In a statement, the Rhône-Alpes Regional Health Agency (ARS) has just confirmed the death of a 21-year-old young woman, a student at Lyon III University in the Rhône, from a invasive meningococcal disease of group B.
Following this infection, all the people who had been in contact with the young woman were identified and received preventive antibiotic treatment. Indeed, although the risk of transmission is low, it justifies the implementation of a treatment for people who have had close and prolonged contact with the affected person in the 10 days preceding the declaration of the disease.

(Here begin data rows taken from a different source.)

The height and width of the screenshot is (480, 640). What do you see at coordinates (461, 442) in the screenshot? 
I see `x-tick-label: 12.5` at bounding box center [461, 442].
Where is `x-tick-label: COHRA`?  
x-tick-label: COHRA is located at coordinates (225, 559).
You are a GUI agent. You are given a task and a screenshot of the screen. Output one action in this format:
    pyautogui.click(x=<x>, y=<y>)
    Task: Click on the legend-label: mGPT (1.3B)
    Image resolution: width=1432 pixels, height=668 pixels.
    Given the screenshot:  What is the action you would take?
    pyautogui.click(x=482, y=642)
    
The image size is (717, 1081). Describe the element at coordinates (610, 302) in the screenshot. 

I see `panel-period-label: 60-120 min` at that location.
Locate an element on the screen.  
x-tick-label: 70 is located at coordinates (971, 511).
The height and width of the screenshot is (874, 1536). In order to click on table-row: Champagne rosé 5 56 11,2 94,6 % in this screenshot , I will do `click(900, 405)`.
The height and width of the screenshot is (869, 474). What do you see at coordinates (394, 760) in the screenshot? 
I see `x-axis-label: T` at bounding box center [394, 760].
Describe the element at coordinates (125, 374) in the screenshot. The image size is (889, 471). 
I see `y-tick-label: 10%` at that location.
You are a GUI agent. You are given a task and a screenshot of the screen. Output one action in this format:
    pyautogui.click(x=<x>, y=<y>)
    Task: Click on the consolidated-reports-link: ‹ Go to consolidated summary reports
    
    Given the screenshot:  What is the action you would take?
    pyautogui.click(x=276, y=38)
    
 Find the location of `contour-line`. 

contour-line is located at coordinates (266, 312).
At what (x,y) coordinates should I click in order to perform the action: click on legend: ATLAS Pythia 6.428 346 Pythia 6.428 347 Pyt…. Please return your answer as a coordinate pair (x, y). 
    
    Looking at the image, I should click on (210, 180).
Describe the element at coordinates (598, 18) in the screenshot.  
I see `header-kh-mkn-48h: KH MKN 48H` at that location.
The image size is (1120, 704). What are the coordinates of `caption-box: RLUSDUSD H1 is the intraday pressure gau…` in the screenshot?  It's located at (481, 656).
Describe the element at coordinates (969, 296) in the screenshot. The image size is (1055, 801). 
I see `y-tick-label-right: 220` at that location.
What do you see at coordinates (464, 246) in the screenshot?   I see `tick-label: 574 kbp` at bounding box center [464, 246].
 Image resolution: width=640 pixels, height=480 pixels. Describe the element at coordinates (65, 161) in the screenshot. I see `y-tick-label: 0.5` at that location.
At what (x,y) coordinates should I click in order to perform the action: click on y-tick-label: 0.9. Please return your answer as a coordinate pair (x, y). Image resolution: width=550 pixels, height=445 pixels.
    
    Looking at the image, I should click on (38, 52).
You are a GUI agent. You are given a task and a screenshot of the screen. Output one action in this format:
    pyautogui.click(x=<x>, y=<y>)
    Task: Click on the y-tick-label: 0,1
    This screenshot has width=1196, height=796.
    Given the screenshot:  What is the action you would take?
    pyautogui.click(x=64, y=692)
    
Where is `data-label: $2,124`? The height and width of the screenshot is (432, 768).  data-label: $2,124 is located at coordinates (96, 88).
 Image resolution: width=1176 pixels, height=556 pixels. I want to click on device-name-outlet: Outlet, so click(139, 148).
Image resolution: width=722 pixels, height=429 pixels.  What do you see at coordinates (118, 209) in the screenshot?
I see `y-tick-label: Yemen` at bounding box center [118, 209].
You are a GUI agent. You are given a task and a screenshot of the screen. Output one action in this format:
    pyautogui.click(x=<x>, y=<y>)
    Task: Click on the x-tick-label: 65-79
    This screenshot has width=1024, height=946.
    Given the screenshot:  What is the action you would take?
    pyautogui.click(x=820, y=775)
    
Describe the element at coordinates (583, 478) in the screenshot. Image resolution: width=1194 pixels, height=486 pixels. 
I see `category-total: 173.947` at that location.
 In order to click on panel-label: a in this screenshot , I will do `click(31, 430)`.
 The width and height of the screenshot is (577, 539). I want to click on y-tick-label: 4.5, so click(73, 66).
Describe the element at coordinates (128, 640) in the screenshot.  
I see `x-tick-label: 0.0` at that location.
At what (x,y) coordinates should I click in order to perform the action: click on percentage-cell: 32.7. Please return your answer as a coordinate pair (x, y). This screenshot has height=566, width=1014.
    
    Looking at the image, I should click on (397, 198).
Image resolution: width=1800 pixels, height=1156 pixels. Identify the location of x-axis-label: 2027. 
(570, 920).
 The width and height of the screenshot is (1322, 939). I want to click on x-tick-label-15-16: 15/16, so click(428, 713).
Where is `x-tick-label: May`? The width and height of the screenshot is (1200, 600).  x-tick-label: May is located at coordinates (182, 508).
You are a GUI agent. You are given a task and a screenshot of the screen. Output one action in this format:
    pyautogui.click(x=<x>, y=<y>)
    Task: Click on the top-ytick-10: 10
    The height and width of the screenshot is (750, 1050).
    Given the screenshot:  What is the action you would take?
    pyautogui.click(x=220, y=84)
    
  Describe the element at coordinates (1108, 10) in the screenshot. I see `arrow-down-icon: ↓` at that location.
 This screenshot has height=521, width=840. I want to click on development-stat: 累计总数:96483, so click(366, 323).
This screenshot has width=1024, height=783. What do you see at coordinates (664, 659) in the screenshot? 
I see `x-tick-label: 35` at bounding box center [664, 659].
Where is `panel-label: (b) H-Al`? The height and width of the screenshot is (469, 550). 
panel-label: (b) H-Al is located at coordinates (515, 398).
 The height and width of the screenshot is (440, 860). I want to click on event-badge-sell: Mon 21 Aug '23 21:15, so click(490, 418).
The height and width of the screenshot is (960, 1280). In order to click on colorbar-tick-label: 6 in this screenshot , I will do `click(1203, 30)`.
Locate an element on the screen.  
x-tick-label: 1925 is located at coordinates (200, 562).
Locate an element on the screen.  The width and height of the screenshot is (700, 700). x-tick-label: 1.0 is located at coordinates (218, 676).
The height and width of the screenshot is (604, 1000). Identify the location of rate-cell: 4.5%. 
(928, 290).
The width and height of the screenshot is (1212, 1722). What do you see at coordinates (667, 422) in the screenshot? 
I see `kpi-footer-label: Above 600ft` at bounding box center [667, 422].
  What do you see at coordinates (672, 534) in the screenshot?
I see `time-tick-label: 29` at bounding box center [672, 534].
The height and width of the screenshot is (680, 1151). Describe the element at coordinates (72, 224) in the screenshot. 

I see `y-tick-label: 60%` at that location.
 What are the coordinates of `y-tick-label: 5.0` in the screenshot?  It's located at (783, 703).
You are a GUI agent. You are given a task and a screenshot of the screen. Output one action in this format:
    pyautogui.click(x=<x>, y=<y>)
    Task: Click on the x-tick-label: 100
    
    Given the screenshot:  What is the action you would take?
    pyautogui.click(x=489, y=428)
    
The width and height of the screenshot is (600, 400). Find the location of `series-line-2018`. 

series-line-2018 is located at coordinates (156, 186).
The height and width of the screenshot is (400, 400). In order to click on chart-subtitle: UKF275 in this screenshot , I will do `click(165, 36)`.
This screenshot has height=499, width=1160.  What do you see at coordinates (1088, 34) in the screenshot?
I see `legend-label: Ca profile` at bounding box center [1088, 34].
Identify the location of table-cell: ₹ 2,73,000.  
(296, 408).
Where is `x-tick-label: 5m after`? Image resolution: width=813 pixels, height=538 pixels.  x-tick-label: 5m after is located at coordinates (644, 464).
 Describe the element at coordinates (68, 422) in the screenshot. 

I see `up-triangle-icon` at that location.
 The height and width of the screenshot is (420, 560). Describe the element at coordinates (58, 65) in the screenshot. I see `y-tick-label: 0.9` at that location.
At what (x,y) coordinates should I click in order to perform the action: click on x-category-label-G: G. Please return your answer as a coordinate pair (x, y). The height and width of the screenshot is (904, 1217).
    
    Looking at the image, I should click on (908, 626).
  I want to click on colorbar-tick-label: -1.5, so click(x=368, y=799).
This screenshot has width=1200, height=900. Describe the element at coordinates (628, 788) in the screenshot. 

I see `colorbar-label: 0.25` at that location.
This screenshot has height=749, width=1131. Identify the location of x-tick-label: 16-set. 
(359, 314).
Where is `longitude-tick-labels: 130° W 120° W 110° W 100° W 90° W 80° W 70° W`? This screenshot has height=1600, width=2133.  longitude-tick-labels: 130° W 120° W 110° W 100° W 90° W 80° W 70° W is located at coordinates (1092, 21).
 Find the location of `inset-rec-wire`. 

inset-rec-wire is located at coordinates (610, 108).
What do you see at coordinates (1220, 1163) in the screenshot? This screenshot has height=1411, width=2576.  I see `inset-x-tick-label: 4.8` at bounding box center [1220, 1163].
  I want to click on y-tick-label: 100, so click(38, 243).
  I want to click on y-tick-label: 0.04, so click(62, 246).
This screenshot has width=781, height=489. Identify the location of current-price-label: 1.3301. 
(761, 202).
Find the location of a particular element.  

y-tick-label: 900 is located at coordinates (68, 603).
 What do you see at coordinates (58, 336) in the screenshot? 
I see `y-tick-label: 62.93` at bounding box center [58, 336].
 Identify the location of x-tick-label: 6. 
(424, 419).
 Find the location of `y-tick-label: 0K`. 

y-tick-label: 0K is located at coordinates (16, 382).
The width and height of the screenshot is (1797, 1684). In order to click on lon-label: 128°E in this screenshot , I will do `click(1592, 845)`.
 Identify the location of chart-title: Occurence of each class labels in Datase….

A disease that is transmitted through oropharyngeal secretions
Invasive meningococcal disease is a rare disease in France (the incidence rate in the Rhône is 0.78 cases per 100,000 inhabitants) but can be serious. About 10% of the population carries meningococci in the pharynx (back of the throat) which does not cause disease most of the time. But exceptionally, the bacterium will develop an invasive meningococcal infection, the most frequent manifestations of which are meningococcal meningitis and septicemia.
It is transmitted directly from one person to another from oropharyngeal secretions (sputum, cough, etc.). It mainly affects infants, children under 4 years old and adolescents and most often occurs from the beginning of winter to spring.
And since the first symptoms are unmistakably similar to those of the flu, it is important to know them and not to hesitate to go to the emergency room in the slightest doubt.